Nathan Lee guessed that was one way to view the universe. “You’re going to let them go?” he reiterated.
“Not yet. And not me,” said the Captain. “But when the time’s right, I’m all for you.”
“Well, all right then,” Nathan Lee said, trying to believe his luck. “So when is the right time?”
As it developed, the Captain had put a great deal of thought to it already. For the next several hours, they might as well have been discussing the release of zoo animals into the wilderness. The clones were too wild, and at the same time too tame. They were dangerous, but habituated. They couldn’t be freed anywhere close to the city, or they might try to return and prey upon it. Sending them down to the pilgrim camp would be like throwing them into quicksand. It was a pit of despair and deprivations down along the river. If the deck sweeps had not been called off, they could have been transferred by helicopter to some distant place, but now that wasn’t an option either. After Miranda’s directive shutting down human experimentation, Los Alamos had ceased the harvesting of cities, which were probably finished anyway.
Their release, in short, would have to wait until E-Day, their fabled evacuation date. Nathan Lee worried that if and when that day ever arrived, there would be so much chaos the guards might forget to open the cells. In crossing America, he had heard stories of prisons and zoos filled with the carcasses of captives who had starved to death. The Captain took the job of programming the cell doors to automatically open an hour after the city emptied.
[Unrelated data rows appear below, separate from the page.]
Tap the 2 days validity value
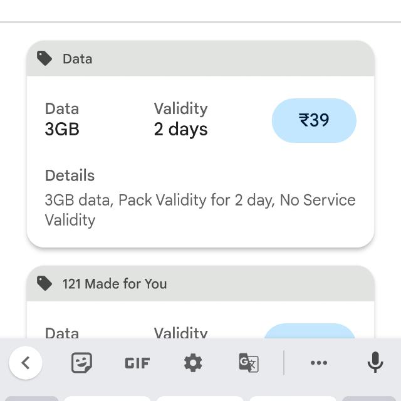401x401 pixels. (180, 129)
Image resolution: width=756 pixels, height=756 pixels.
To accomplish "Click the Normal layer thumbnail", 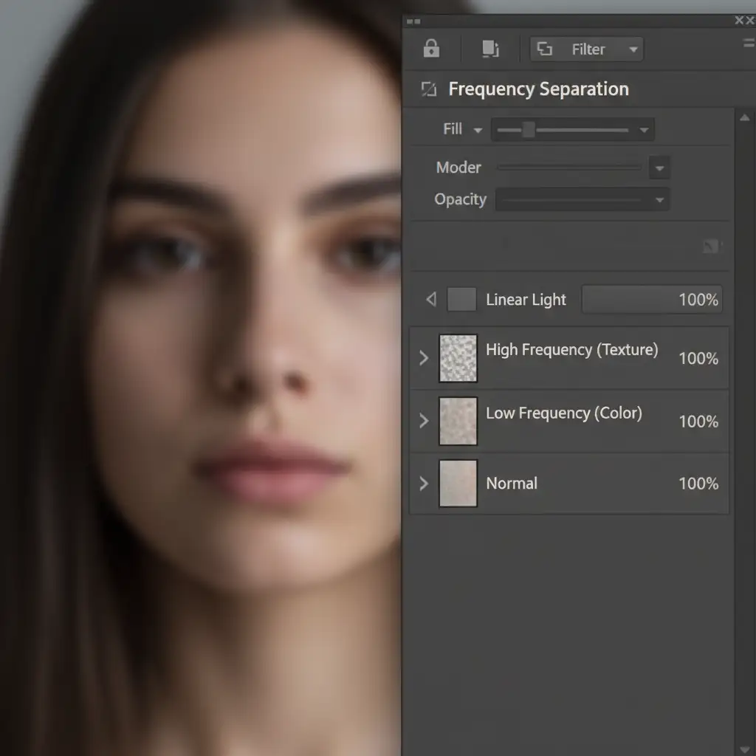I will [x=458, y=484].
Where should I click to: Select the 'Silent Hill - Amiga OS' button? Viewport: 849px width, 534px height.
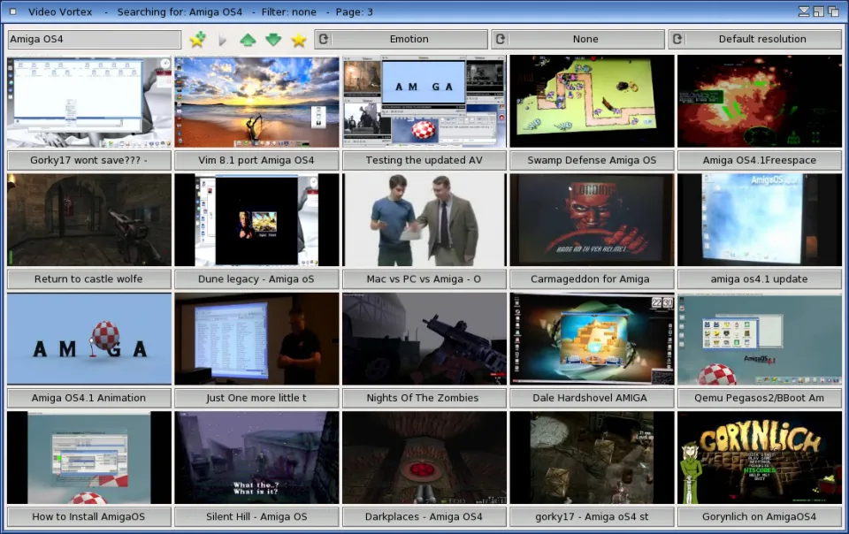(256, 516)
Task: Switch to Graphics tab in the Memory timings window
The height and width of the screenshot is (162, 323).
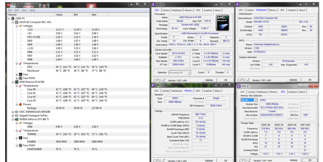Action: (208, 91)
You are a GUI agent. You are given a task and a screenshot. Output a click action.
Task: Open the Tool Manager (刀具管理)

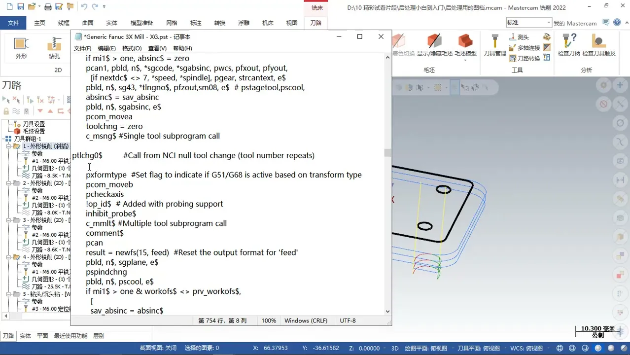[x=494, y=46]
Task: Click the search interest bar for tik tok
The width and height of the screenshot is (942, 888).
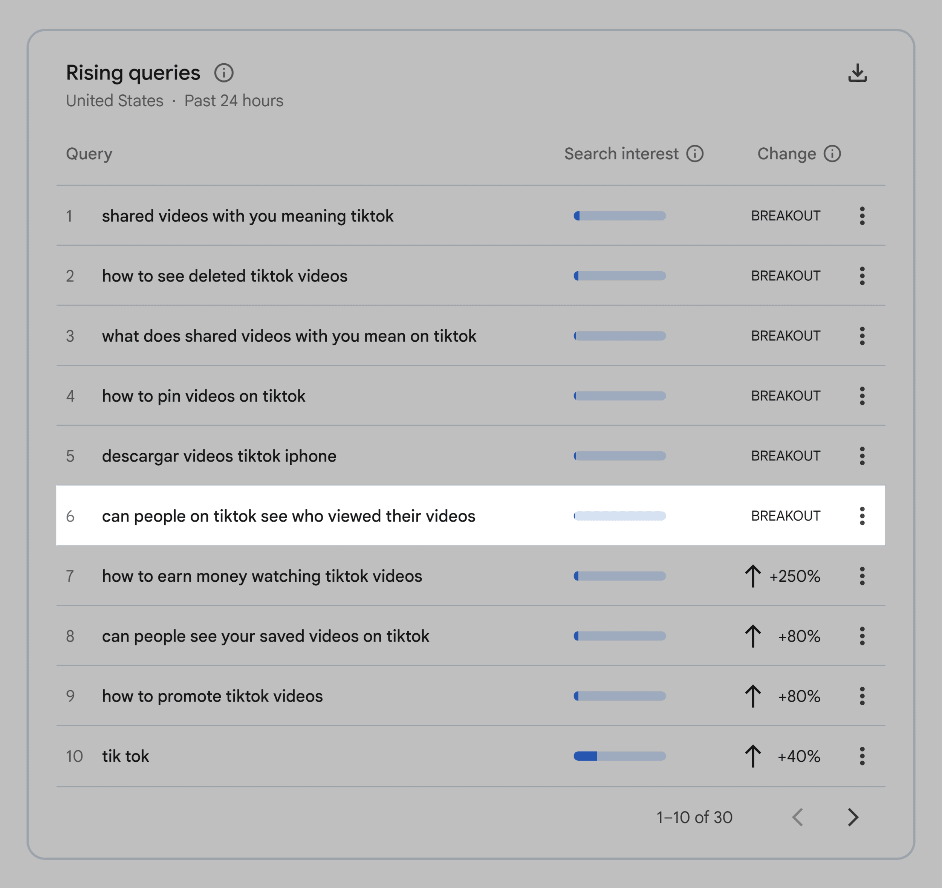Action: 619,756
In the meantime, Nathan Lee wanted to prepare the clones for alien times. They knew how to quarry limestone, sow wheat, work leather, smith iron, and herd goats. But survival in the ruins of America was going to require different skills. One can of spoiled food could wipe them out with botulism. One wrong highway could land them in the Canadian winter. The cities might be dead, but they were still mechanically alive, and deadly. The clones needed a crash course in the twenty-first century.
“You’ve got your work cut out,” said the Captain.
Nathan Lee went to Izzy, who thought it was a terrible idea. “I told you, they know we’re the enemy. Eesho’s got them ready to kill us if we show our faces.”
“We’ll select just one of them. Educate him. Show him the ropes. When the time comes, he can lead the rest.”
Izzy balked. “Why would any of them trust us? They’re onto us now. In their shoes, I wouldn’t trust us.”
“They’re prisoners. They have no choice.”
“Fine,” grumbled Izzy. “We’ll pick one. But which one?”
“Someone they’ll listen to.”
“Not his bloody lordship,” Izzy protested. “I’m not about to hand Eesho the keys to the castle. He already thinks he’s God almighty.”
“Not him,” Nathan Lee said, “Ben.”
Izzy chewed on his moustache. “I thought you wanted a leader. He’s a loner. Last time he had the chance, he bolted off all by himself.”
“That was different. He saw the chance and took it. And look, now, they follow him whether he wants to lead or not.”
Izzy grumbled. “Better him than most, I suppose.”
Class began next morning.
Ben was taken from the yard and led to the same spartan room where Ochs had asked Eesho for a miracle. Nathan Lee and Izzy waited for him at a table with the day’s lessons arranged on top. There was a globe of the world, a can of beans, and a can opener.